Consider, moreover, a larger but relevant context. I wrote last spring about the legal case Christian Legal Society v. Martinez, in which the Christian Legal Society (CLS) at Berkeley’s Hastings School of Law sued because Hastings would not allow it to affirm Biblical principles on marriage and sexuality. Unless CLS gave up requiring its members to affirm specific principles – principles to which LGBT activists would not agree – Hastings would deny the organization its recognition as a student group. The principle argued by the school was that, as a taxpayer-funded entity, it had an obligation to ensure that recognized student groups, which benefit from the use of campus facilities, did not exclude potential members on the basis of, among other attributes, their sexual orientation.
The Supreme Court decided in favor of the school (“Martinez”) on 28 June 2010. In effect, CLS had no right to require of members that they affirm its founding principles, if it wanted to be recognized as a student group at Hastings.

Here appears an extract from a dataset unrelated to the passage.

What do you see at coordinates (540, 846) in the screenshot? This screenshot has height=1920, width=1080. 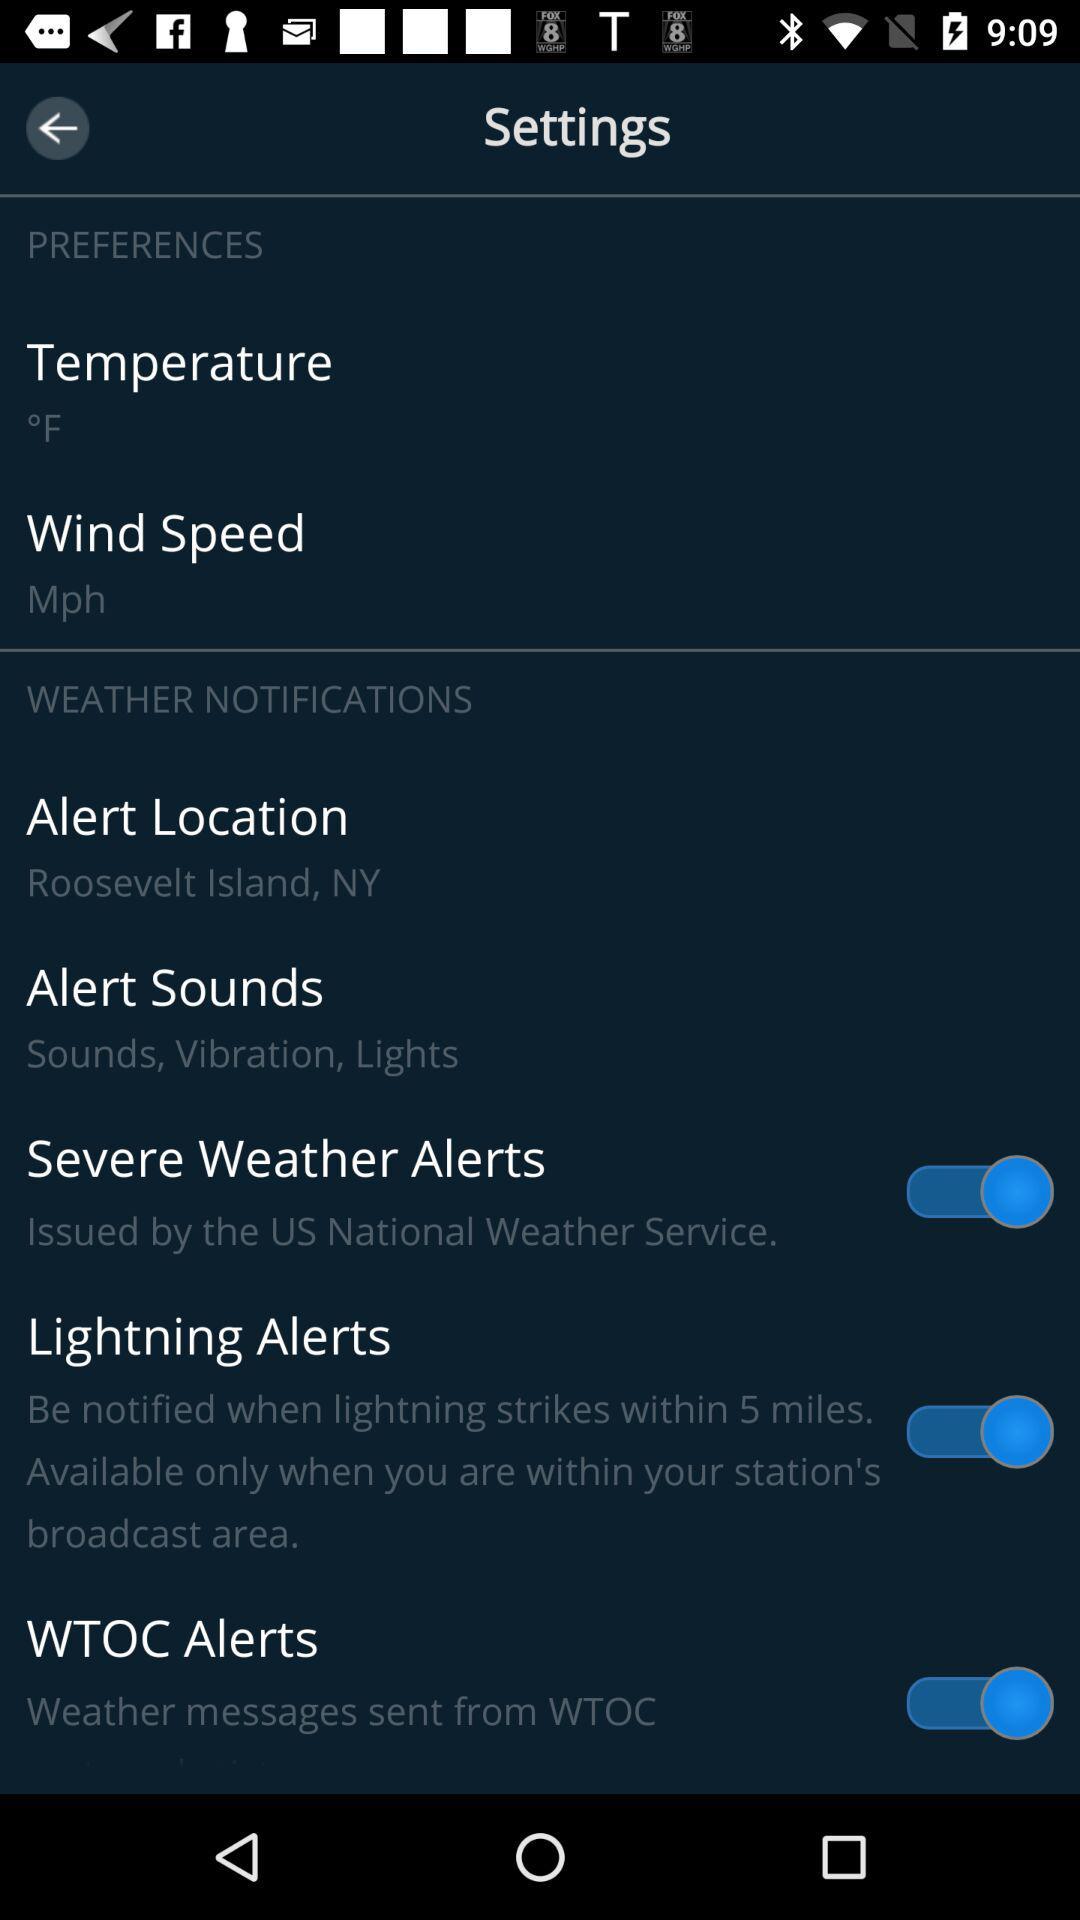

The Berkeley policy was upheld: groups organized for any purpose must be open to membership – and even, explicitly, to leadership – by those who oppose their purposes.

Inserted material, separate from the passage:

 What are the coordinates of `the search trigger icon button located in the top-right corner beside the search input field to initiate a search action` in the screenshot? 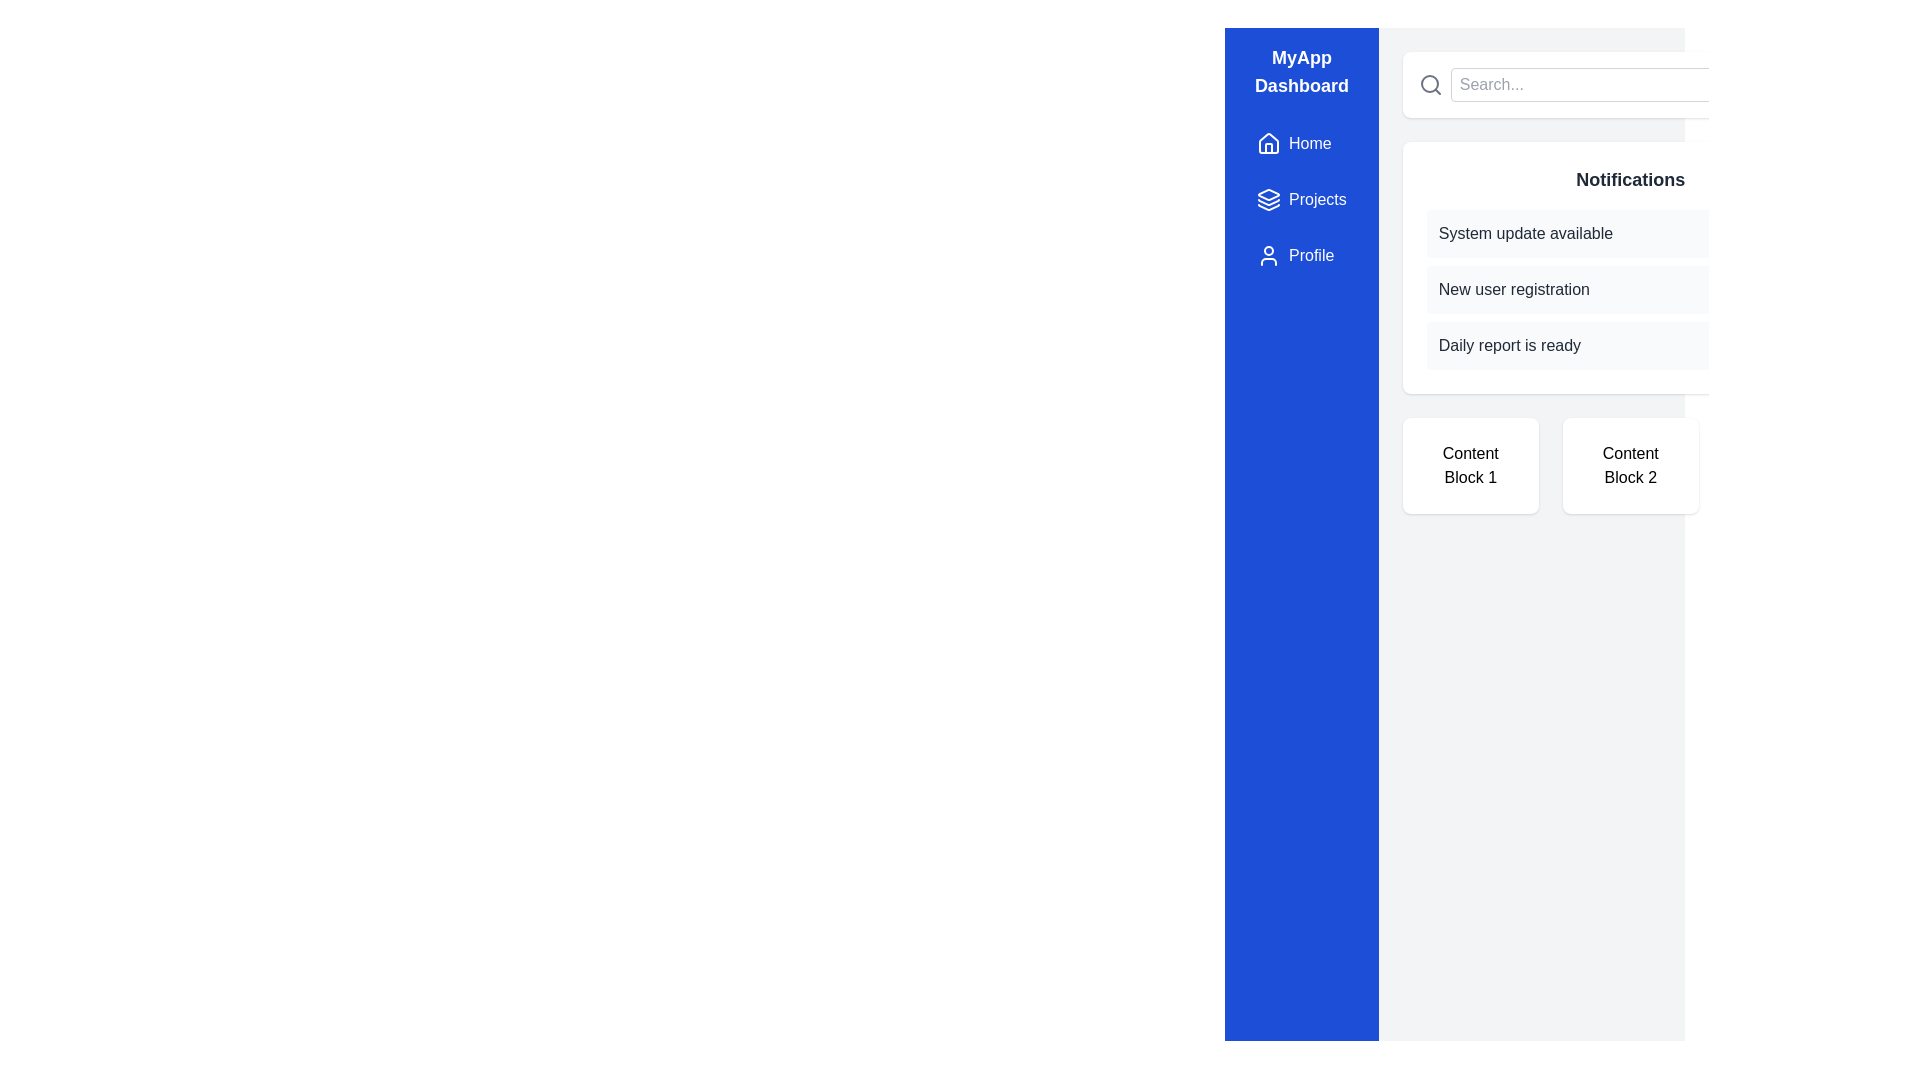 It's located at (1429, 83).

The implications of this interesting tenet have only begun to unfold. In theory, if Rutgers adopted Berkeley’s policy (no other school has such a policy today), a group like IJAN would be subject to it. And in theory, if IJAN had a campus chapter, it would have to admit however many kippah-wearing Zionist Jews wanted to show up, join, participate in group activities, and run for office in the organization.

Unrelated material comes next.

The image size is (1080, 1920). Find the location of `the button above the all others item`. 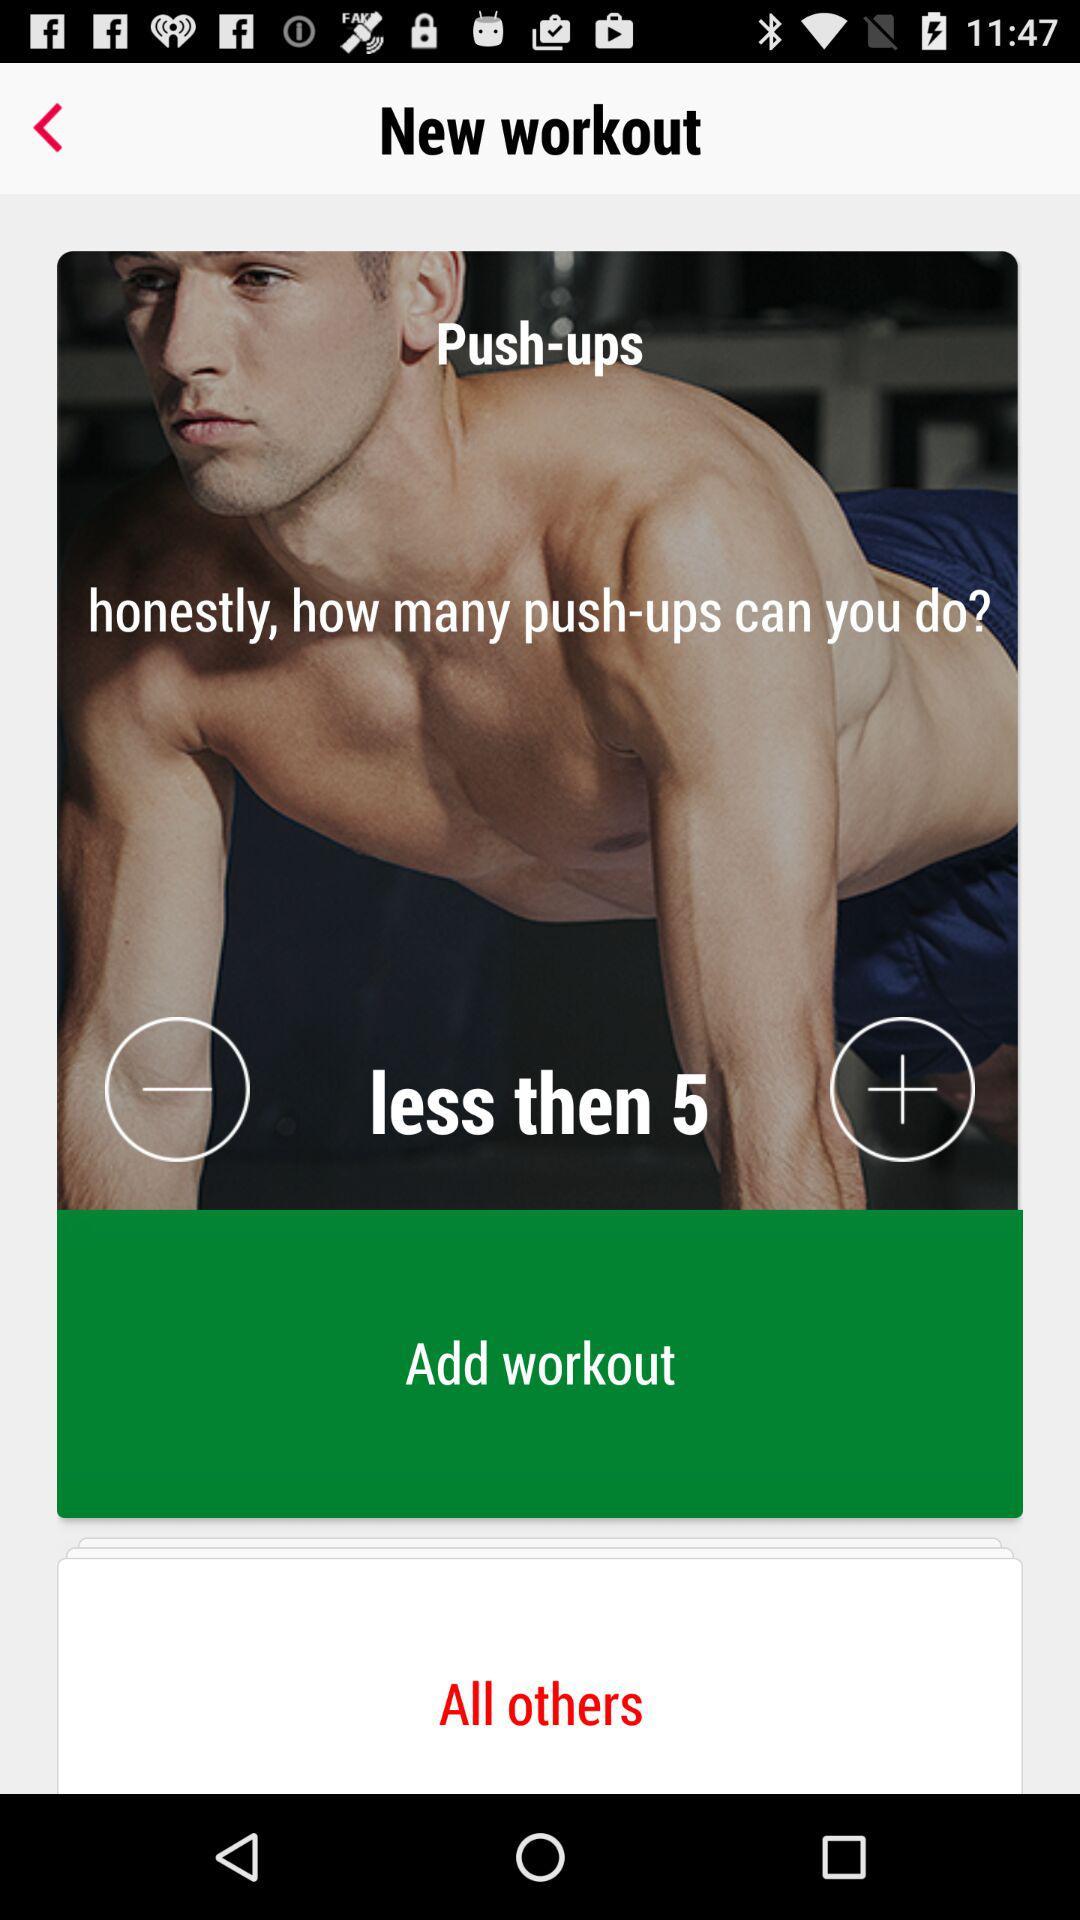

the button above the all others item is located at coordinates (540, 1368).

But that, of course, isn’t going to happen. Respect for rights, and application of the rules, are increasingly unequal on American university campuses: the rules are applied consistently to the advantage of some groups and consistently to the disadvantage of others. Does anyone doubt that the campus police would have taken exactly the opposite tack, if a Zionist group had asked that anti-Zionists be excluded from a pro-Zionist event?
This is an objectively dangerous situation. A people that becomes accustomed to accepting it is allowing its moral sense about its fellow men to be corrupted. No set of rules, no social-contract-on-autopilot is a failsafe against the evil consequences of such institutional bias – in fact, the mantle of authority is being exploited over and over on American campuses to silence one set of political beliefs. German social acceptance of the Nazi approach to Jews started with “small” things too.
Writing the majority opinion on CLS v. Martinez, Justice Ginsburg invoked a supremely ironic allusion to Jewish history. In dealing with the CLS argument that homosexuality is “conduct” rather than inherent “status” (like race or gender), she argued that on the matter of sexual orientation, the Supreme Court has declined to distinguish between status and conduct. Her example of the reasoning? From Bray v. Alexandria Women’s Health Clinic, 1993: “A tax on wearing yarmulkes is a tax on Jews.”
Quite. Hit Rutgers in the wallet, alums. Jersey taxpayers, don’t let your state legislators off the hook. It’s never too early to come down hard on something like this.